**WORK REQUIRED**. Update the lines from the one containing "Where should I click to: Enable" through the one containing "I will point(140,196)." by replacing "Strikethrough" with "Underline", and give back only those lines with everything else unchanged.

**DATA LISTING**.
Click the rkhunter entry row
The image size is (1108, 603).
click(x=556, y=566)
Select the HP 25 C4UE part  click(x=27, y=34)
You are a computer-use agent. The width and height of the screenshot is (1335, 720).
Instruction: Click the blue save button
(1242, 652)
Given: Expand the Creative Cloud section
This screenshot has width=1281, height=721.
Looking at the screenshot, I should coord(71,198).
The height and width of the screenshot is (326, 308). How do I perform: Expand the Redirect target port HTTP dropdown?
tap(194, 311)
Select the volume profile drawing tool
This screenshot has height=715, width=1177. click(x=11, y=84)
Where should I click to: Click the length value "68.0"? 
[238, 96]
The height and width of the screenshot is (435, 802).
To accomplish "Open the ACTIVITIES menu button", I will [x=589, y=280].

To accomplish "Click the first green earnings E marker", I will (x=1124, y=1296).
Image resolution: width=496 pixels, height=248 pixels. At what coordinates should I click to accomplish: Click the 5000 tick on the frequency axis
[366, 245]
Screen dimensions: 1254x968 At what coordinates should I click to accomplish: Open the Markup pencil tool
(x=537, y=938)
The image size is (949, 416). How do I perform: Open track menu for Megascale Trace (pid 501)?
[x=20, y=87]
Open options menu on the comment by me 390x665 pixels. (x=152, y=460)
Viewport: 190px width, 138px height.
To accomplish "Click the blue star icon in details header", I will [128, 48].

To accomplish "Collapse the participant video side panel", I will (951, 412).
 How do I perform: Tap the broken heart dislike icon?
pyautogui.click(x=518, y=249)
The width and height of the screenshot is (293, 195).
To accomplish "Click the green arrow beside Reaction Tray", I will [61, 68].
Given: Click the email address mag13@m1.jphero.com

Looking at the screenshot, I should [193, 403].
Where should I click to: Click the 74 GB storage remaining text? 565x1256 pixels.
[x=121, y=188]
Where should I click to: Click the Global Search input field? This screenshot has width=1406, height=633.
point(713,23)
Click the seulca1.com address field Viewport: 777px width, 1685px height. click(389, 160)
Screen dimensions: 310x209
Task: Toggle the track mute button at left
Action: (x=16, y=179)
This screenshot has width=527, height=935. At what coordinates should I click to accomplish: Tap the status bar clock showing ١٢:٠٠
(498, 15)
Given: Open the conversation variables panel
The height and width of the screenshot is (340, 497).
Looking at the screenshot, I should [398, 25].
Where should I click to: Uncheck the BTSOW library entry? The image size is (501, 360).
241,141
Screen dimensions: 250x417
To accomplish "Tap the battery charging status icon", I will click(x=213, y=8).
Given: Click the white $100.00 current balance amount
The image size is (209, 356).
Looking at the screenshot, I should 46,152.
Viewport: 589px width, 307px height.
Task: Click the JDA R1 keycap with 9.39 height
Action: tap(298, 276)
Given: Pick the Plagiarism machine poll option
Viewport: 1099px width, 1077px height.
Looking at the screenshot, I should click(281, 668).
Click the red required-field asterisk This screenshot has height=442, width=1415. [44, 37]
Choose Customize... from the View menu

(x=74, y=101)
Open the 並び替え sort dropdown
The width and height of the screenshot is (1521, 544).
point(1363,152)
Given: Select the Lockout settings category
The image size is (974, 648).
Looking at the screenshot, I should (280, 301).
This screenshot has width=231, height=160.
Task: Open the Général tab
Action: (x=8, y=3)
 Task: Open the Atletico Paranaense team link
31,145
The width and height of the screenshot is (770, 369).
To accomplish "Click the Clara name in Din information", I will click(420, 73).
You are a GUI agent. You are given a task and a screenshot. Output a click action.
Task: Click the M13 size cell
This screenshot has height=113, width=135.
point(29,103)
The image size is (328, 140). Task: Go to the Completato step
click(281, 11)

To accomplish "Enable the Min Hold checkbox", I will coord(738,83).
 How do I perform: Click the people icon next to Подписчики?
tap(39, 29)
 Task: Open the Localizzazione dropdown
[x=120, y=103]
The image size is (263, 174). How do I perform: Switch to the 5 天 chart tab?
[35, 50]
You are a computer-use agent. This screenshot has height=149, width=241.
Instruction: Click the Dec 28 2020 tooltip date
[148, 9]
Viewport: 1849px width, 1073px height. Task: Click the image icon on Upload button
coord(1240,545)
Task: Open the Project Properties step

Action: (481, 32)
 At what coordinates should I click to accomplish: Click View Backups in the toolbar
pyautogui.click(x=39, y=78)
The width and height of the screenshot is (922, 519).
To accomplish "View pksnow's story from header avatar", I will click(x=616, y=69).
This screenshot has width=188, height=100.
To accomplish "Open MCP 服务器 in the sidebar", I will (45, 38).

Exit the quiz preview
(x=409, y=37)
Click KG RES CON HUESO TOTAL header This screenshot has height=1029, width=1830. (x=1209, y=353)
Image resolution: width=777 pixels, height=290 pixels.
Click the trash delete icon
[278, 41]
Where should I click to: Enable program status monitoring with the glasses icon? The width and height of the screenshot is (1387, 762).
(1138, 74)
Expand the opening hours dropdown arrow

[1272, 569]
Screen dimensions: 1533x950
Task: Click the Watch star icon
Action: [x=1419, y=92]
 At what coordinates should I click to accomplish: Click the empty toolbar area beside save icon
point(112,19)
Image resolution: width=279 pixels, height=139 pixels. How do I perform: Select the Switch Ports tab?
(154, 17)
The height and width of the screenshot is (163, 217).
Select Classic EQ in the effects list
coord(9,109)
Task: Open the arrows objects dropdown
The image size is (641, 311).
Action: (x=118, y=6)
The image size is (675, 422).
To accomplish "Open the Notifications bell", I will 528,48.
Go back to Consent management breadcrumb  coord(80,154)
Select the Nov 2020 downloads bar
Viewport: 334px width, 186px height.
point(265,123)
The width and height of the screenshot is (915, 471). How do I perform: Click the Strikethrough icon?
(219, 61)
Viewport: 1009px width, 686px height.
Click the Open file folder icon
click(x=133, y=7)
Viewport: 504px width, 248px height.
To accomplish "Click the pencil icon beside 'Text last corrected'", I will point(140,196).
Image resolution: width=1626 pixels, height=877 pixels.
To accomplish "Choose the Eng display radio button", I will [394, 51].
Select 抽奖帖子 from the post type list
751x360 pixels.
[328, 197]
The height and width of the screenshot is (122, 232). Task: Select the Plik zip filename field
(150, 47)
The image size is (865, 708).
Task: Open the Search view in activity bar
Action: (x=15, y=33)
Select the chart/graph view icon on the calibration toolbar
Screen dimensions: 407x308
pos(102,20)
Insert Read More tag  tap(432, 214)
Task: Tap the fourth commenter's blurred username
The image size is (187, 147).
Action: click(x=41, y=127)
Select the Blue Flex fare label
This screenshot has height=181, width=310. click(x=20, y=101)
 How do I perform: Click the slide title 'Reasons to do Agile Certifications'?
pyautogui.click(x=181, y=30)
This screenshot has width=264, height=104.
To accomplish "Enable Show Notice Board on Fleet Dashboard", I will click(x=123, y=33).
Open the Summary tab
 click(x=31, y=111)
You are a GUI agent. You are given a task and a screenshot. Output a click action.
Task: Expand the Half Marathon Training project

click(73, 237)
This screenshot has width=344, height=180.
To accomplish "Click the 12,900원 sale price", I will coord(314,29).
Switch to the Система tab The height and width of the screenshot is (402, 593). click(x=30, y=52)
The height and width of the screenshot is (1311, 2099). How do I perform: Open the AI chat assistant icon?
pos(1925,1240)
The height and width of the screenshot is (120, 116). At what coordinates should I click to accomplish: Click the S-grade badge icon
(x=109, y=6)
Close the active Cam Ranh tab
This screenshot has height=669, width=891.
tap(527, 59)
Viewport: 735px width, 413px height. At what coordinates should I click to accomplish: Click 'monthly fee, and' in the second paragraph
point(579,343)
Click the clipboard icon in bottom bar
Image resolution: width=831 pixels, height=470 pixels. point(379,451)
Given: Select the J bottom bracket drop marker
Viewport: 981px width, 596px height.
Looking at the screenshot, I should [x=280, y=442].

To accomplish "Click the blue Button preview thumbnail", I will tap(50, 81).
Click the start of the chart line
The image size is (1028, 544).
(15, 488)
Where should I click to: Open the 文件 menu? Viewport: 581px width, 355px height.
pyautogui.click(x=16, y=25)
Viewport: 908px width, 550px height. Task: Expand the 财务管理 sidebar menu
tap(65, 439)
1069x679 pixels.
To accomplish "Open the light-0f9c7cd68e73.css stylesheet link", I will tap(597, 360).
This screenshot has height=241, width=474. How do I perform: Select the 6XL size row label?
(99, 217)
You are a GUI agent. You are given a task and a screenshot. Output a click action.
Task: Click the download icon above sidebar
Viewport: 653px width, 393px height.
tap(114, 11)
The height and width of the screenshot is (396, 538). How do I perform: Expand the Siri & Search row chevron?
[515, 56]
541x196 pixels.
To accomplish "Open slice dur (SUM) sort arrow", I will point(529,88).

**RESPONSE**.
Where should I click to: Enable program status monitoring with the glasses icon? The width and height of the screenshot is (1387, 762).
(1138, 74)
Expand the opening hours dropdown arrow

[1272, 569]
Screen dimensions: 1533x950
Task: Click the Watch star icon
Action: [x=1419, y=92]
 At what coordinates should I click to accomplish: Click the empty toolbar area beside save icon
point(112,19)
Image resolution: width=279 pixels, height=139 pixels. How do I perform: Select the Switch Ports tab?
(154, 17)
The height and width of the screenshot is (163, 217).
Select Classic EQ in the effects list
coord(9,109)
Task: Open the arrows objects dropdown
The image size is (641, 311).
Action: (x=118, y=6)
The image size is (675, 422).
To accomplish "Open the Notifications bell", I will 528,48.
Go back to Consent management breadcrumb  coord(80,154)
Select the Nov 2020 downloads bar
Viewport: 334px width, 186px height.
point(265,123)
The width and height of the screenshot is (915, 471). How do I perform: Click the Underline icon?
(219, 61)
Viewport: 1009px width, 686px height.
Click the Open file folder icon
click(x=133, y=7)
Viewport: 504px width, 248px height.
To accomplish "Click the pencil icon beside 'Text last corrected'", I will point(140,196).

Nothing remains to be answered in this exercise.